» **EXERCISE A**: In the passage on Bluetooth, how does the MR250 Audio Transmitter connect to a TV?

Bluetooth as a form of wireless communication technology has been around for years. Many will remember as the first push for wireless technology in general. While things like remote controls had been using infrared for basic interactions, Bluetooth would carve the way for wireless audio, data and media transfer.

From the get-go Bluetooth devices were being developed to connect our homes together as a “Smart home”, with technology reacting to your phone’s presence and commands. Bluetooth also enabled offline file sharing and device control which is paramount in some areas, especially once you leave your Wi-fi network (Or if you don’t have one).

These origins are what led us to the modern world of Bluetooth 5.2. The latest iteration of the network boasts double the speed of a Bluetooth 4.2 device. Where Bluetooth 4 supports 2MBps Bluetooth 5 can support 4MBps. There have been other advancements made in packet loss, security, and pairing methods too, all resulting in Bluetooth remaining a relevant and easy way to connect a whole host of devices.

Understanding this technology and choosing the set-up that’s right for your home will lead you to make the best decisions about your network

When considering a Bluetooth set-up there are many factors to take account of:

  • Do I need a Bluetooth Transmitter or Receiver?

  • Which Audio Devices Can Be Bluetooth-Enabled?

  • Can Modern Bluetooth Headphones Connect to Retro Devices?

  • Which Audio Codec is Best?

  • Does Bluetooth Have Good Sound Quality?

All these queries are necessary steps in making sure you establish a successful and fulfilling network of Bluetooth Audio Transmitters.

Do I need a Bluetooth Transmitter or Receiver?

Bluetooth Transmitter Flow Chart and Bluetooth Receiver Flow Chart

Starting with a simple clarification, Bluetooth Adapters will either be Transmitters, Receivers, or sometimes switch between both. This section will explain which device plays which role within your audio device set-up.

Bluetooth Transmitters are Bluetooth adapters that broadcast audio and data from a source device out to the world. It’s all in the name, they transmit! Using Bluetooth audio transmitters, therefore, will allow you to listen to audio from the device the transmitter is connected to, wirelessly.

If you attach our MR250 Audio Transmitter to a TV, the TV will be able to connect to Bluetooth speakers, headphones, and any other audio devices. The device connects to your TV via 3.5mm jack and transmits that audio data over the Bluetooth network to paired devices!

Transmitter use example: Pair a Bluetooth Speaker or wireless headphones to a non-Bluetooth source device.

» **RECORDS SHOWN**:
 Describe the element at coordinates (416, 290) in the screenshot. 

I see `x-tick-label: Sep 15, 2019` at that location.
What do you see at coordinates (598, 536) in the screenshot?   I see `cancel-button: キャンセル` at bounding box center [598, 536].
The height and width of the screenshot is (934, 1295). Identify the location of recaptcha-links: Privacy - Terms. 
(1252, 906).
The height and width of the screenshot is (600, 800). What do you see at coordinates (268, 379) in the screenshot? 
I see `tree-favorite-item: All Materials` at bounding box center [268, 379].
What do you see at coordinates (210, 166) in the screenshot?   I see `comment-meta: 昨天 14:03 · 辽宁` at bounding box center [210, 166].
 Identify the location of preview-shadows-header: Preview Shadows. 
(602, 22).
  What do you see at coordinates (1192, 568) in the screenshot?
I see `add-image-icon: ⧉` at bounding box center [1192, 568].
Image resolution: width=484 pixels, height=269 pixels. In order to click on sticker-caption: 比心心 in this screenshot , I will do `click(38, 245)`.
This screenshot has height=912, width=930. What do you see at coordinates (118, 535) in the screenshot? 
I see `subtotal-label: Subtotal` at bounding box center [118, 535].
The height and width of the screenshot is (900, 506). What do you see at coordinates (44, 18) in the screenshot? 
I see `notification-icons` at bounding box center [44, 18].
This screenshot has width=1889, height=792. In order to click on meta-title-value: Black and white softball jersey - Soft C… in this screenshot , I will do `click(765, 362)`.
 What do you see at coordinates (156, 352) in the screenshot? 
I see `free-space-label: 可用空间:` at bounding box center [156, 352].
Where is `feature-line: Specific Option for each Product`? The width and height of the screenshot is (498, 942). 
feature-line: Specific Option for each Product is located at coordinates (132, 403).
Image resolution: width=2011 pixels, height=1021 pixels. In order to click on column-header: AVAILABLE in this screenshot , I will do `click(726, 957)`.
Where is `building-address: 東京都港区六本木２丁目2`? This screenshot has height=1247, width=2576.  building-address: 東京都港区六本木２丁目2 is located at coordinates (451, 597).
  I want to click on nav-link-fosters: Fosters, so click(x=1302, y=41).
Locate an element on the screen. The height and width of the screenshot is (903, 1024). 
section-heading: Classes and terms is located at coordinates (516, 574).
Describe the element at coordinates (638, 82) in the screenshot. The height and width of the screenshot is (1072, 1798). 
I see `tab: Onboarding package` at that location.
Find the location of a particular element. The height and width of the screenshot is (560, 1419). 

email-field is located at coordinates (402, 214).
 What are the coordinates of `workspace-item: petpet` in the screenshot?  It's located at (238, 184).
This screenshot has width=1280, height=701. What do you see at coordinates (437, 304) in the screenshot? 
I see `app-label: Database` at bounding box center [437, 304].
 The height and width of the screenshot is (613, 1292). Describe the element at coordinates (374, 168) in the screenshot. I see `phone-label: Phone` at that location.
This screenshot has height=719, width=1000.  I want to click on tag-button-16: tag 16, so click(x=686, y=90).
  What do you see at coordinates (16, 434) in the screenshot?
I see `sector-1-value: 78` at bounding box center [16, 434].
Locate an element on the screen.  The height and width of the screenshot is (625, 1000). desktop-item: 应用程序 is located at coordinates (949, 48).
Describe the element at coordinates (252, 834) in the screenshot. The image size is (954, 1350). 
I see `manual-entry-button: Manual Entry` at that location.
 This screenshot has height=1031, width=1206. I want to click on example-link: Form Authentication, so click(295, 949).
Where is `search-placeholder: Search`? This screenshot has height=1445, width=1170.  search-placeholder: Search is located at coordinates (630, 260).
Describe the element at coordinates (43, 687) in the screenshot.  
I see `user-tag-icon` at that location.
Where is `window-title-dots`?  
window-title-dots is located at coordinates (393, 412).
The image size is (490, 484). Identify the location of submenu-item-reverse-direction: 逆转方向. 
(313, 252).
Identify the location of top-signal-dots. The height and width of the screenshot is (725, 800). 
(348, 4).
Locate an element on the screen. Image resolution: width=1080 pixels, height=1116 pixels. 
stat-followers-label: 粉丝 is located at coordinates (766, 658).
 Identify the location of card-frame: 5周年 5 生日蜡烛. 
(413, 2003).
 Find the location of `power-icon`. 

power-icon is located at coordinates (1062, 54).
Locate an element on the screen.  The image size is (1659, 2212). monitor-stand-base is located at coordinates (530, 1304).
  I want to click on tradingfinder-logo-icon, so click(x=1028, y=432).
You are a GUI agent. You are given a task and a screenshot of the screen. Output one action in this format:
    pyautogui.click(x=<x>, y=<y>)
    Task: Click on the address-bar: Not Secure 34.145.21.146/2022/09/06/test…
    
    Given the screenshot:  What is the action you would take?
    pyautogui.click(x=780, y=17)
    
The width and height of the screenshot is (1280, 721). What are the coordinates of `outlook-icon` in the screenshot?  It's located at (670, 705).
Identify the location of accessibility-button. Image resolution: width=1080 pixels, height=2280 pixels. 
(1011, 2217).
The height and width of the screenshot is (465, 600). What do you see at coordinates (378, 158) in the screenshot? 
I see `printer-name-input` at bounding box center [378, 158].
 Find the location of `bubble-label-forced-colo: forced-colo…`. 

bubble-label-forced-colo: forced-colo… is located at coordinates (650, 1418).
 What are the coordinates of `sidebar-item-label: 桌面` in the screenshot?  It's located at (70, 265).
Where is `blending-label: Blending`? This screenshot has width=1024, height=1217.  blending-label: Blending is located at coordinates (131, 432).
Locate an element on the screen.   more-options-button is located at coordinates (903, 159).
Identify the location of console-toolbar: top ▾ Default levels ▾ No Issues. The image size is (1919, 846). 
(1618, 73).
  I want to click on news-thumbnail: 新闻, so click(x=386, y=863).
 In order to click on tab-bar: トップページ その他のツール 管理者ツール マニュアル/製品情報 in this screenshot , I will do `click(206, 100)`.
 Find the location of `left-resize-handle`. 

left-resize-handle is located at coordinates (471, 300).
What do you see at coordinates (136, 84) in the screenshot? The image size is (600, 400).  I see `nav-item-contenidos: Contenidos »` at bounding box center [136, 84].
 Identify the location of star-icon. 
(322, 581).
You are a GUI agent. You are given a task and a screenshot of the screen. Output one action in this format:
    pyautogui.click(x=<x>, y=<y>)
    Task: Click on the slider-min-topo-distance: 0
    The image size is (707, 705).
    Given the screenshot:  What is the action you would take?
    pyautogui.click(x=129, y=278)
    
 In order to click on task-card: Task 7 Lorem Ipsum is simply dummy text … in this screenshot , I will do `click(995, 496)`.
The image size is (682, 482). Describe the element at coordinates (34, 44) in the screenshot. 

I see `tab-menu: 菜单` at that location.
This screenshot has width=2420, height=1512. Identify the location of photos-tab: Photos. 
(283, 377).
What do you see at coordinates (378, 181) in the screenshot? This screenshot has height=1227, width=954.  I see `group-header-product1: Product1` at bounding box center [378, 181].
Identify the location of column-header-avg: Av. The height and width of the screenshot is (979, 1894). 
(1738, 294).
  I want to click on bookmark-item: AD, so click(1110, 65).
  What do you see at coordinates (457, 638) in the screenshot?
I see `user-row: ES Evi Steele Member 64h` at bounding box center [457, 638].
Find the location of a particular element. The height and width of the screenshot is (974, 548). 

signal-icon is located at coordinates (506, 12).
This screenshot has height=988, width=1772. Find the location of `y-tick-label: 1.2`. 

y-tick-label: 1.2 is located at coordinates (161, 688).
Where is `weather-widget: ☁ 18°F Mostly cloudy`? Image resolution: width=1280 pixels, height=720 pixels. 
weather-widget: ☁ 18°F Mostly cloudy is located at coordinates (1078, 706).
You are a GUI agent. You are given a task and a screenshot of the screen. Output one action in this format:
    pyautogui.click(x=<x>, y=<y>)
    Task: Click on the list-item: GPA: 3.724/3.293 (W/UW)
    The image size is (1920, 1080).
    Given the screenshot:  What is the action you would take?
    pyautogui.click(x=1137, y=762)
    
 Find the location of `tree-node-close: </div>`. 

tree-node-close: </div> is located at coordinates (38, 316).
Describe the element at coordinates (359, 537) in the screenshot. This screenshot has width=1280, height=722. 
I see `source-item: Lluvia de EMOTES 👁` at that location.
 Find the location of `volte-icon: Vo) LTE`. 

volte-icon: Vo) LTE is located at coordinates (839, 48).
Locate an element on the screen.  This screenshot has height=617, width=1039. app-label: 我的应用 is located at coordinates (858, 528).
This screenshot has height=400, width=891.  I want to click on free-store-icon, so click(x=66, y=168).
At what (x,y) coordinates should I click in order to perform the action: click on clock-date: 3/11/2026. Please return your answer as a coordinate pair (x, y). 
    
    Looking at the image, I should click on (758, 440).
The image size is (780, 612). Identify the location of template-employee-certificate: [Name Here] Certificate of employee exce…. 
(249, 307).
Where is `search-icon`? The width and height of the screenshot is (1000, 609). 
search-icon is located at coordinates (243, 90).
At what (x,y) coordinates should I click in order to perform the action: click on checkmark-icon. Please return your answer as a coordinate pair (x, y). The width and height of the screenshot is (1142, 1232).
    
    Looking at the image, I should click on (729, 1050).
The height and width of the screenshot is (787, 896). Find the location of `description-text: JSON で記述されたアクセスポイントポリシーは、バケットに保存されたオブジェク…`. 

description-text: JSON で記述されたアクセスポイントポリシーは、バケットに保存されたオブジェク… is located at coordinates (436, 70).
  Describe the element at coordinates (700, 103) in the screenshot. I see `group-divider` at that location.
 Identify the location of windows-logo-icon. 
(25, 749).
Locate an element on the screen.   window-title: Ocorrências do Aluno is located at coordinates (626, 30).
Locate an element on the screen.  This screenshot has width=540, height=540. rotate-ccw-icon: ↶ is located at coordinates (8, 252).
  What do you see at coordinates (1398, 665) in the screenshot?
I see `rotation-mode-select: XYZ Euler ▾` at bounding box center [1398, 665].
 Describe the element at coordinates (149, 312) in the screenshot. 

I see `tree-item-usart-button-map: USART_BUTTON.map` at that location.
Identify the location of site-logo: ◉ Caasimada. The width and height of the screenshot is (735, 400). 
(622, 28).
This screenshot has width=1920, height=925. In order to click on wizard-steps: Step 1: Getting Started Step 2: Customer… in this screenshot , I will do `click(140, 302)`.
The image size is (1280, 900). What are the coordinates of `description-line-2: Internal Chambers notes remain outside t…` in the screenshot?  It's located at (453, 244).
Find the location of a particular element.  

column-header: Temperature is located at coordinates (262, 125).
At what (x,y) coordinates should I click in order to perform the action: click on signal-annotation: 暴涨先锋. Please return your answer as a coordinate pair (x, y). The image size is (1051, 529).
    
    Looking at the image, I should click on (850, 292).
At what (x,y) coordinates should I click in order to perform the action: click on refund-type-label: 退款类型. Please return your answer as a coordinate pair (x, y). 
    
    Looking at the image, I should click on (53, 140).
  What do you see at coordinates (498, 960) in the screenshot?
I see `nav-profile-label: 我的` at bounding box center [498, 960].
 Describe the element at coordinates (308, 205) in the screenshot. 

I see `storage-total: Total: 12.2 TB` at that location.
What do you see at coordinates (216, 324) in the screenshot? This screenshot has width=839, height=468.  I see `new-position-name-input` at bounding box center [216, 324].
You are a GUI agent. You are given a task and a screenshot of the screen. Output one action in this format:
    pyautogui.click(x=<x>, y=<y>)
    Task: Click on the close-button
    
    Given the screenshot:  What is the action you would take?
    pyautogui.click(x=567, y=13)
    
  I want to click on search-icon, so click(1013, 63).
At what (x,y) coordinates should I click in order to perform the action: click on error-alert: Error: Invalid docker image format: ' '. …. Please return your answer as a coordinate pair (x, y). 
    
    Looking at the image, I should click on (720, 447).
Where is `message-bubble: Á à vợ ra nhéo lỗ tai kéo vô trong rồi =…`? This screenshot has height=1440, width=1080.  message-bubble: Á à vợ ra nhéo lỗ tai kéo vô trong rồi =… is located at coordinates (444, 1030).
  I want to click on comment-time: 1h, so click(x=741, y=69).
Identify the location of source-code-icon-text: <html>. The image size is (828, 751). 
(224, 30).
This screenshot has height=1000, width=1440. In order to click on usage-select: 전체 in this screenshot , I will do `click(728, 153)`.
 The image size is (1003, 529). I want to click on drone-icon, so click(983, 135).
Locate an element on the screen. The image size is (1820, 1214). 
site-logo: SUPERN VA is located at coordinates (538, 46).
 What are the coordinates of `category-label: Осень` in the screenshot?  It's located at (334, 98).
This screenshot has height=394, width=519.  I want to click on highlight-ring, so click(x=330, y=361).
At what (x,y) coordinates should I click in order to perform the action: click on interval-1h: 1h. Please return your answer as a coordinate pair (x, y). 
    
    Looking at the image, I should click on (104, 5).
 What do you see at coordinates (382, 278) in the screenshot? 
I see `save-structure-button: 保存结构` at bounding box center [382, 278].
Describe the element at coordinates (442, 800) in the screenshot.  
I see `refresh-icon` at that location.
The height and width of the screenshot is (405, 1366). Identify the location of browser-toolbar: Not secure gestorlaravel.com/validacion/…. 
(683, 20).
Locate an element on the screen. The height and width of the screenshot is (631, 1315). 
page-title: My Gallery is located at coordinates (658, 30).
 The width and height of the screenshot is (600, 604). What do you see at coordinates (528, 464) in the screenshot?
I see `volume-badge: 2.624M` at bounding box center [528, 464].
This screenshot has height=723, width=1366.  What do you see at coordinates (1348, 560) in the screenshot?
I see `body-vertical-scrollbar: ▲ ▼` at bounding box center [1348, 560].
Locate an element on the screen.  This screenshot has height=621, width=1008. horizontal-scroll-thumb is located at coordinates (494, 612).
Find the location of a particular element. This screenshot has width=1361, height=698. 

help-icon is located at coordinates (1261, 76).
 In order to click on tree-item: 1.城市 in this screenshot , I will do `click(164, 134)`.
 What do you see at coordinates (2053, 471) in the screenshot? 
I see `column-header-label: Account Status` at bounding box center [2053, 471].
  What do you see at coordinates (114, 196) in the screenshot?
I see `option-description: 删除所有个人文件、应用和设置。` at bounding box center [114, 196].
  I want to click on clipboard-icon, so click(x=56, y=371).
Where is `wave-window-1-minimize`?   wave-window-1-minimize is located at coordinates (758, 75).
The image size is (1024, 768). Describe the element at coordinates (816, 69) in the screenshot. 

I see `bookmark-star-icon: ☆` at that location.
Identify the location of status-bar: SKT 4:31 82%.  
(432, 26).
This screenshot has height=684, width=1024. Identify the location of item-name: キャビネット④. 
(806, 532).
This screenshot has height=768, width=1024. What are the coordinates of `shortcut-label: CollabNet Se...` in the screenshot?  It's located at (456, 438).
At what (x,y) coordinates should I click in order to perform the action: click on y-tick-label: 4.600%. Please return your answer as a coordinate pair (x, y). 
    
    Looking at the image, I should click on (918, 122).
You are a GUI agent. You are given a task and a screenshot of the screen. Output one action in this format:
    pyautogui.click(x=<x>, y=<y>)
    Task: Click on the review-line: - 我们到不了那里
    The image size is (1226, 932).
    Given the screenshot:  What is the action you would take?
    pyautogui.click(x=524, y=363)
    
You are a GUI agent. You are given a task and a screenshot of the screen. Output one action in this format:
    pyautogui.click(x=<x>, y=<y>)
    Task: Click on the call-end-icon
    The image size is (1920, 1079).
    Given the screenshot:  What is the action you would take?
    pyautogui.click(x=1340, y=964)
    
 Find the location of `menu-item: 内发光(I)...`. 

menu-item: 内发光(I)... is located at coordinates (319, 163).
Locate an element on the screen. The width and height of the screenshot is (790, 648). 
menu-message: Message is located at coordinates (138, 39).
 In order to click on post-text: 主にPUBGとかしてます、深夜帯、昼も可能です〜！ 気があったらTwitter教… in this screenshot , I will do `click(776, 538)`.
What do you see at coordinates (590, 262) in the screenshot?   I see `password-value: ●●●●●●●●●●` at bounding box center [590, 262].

» **EXERCISE B**: Write out the rows starting with the line that contains "Identify the location of top-signal-dots." and going on through the line that contains "left-resize-handle is located", with both of those lines included.

» **RESPONSE AREA A**: It connects to the TV via a 3.5mm jack.

» **RESPONSE AREA B**:
Identify the location of top-signal-dots. The height and width of the screenshot is (725, 800). 
(348, 4).
Locate an element on the screen. Image resolution: width=1080 pixels, height=1116 pixels. 
stat-followers-label: 粉丝 is located at coordinates (766, 658).
 Identify the location of card-frame: 5周年 5 生日蜡烛. 
(413, 2003).
 Find the location of `power-icon`. 

power-icon is located at coordinates (1062, 54).
Locate an element on the screen.  The image size is (1659, 2212). monitor-stand-base is located at coordinates (530, 1304).
  I want to click on tradingfinder-logo-icon, so click(x=1028, y=432).
You are a GUI agent. You are given a task and a screenshot of the screen. Output one action in this format:
    pyautogui.click(x=<x>, y=<y>)
    Task: Click on the address-bar: Not Secure 34.145.21.146/2022/09/06/test…
    
    Given the screenshot:  What is the action you would take?
    pyautogui.click(x=780, y=17)
    
The width and height of the screenshot is (1280, 721). What are the coordinates of `outlook-icon` in the screenshot?  It's located at (670, 705).
Identify the location of accessibility-button. Image resolution: width=1080 pixels, height=2280 pixels. 
(1011, 2217).
The height and width of the screenshot is (465, 600). What do you see at coordinates (378, 158) in the screenshot? 
I see `printer-name-input` at bounding box center [378, 158].
 Find the location of `bubble-label-forced-colo: forced-colo…`. 

bubble-label-forced-colo: forced-colo… is located at coordinates (650, 1418).
 What are the coordinates of `sidebar-item-label: 桌面` in the screenshot?  It's located at (70, 265).
Where is `blending-label: Blending`? This screenshot has width=1024, height=1217.  blending-label: Blending is located at coordinates (131, 432).
Locate an element on the screen.   more-options-button is located at coordinates (903, 159).
Identify the location of console-toolbar: top ▾ Default levels ▾ No Issues. The image size is (1919, 846). 
(1618, 73).
  I want to click on news-thumbnail: 新闻, so click(x=386, y=863).
 In order to click on tab-bar: トップページ その他のツール 管理者ツール マニュアル/製品情報 in this screenshot , I will do `click(206, 100)`.
 Find the location of `left-resize-handle`. 

left-resize-handle is located at coordinates (471, 300).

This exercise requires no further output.